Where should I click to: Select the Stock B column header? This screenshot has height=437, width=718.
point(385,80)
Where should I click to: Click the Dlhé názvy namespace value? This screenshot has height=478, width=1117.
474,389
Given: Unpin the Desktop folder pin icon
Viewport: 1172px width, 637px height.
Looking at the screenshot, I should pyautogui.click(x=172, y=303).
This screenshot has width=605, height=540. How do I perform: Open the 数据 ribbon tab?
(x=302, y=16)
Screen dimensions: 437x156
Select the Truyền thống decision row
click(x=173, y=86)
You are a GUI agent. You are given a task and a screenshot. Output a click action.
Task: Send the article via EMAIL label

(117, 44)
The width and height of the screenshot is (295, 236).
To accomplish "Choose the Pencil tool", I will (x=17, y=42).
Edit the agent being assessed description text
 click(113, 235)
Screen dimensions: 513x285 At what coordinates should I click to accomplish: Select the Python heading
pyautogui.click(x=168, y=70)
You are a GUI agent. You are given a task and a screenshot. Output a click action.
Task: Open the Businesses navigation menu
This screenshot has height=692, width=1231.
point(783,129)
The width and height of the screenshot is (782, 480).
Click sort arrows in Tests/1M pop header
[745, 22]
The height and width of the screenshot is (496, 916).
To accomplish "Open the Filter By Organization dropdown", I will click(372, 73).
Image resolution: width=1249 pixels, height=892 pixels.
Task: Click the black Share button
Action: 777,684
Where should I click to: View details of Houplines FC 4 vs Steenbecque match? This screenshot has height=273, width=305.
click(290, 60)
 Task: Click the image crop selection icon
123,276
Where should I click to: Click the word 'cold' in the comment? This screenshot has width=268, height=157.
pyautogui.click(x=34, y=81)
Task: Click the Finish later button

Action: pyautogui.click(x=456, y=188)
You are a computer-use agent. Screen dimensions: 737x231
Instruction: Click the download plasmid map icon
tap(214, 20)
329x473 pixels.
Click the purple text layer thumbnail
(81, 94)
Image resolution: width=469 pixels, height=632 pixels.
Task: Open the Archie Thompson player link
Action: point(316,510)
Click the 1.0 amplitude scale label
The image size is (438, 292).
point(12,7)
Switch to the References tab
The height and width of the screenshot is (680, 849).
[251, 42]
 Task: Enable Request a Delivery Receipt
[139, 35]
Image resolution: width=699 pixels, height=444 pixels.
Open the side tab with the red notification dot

------------

* **EXERCISE REQUIREMENTS**:
What is needed is an exact reproduction of the data.

* **OUTPUT OF THE TASK**:
Where should I click to: Select the Stock B column header? This screenshot has height=437, width=718.
point(385,80)
Where should I click to: Click the Dlhé názvy namespace value? This screenshot has height=478, width=1117.
474,389
Given: Unpin the Desktop folder pin icon
Viewport: 1172px width, 637px height.
Looking at the screenshot, I should pyautogui.click(x=172, y=303).
This screenshot has width=605, height=540. How do I perform: Open the 数据 ribbon tab?
(x=302, y=16)
Screen dimensions: 437x156
Select the Truyền thống decision row
click(x=173, y=86)
You are a GUI agent. You are given a task and a screenshot. Output a click action.
Task: Send the article via EMAIL label

(117, 44)
The width and height of the screenshot is (295, 236).
To accomplish "Choose the Pencil tool", I will (x=17, y=42).
Edit the agent being assessed description text
 click(113, 235)
Screen dimensions: 513x285 At what coordinates should I click to accomplish: Select the Python heading
pyautogui.click(x=168, y=70)
You are a GUI agent. You are given a task and a screenshot. Output a click action.
Task: Open the Businesses navigation menu
This screenshot has height=692, width=1231.
point(783,129)
The width and height of the screenshot is (782, 480).
Click sort arrows in Tests/1M pop header
[745, 22]
The height and width of the screenshot is (496, 916).
To accomplish "Open the Filter By Organization dropdown", I will click(372, 73).
Image resolution: width=1249 pixels, height=892 pixels.
Task: Click the black Share button
Action: 777,684
Where should I click to: View details of Houplines FC 4 vs Steenbecque match? This screenshot has height=273, width=305.
click(290, 60)
 Task: Click the image crop selection icon
123,276
Where should I click to: Click the word 'cold' in the comment? This screenshot has width=268, height=157.
pyautogui.click(x=34, y=81)
Task: Click the Finish later button

Action: pyautogui.click(x=456, y=188)
You are a computer-use agent. Screen dimensions: 737x231
Instruction: Click the download plasmid map icon
tap(214, 20)
329x473 pixels.
Click the purple text layer thumbnail
(81, 94)
Image resolution: width=469 pixels, height=632 pixels.
Task: Open the Archie Thompson player link
Action: point(316,510)
Click the 1.0 amplitude scale label
The image size is (438, 292).
point(12,7)
Switch to the References tab
The height and width of the screenshot is (680, 849).
[251, 42]
 Task: Enable Request a Delivery Receipt
[139, 35]
Image resolution: width=699 pixels, height=444 pixels.
Open the side tab with the red notification dot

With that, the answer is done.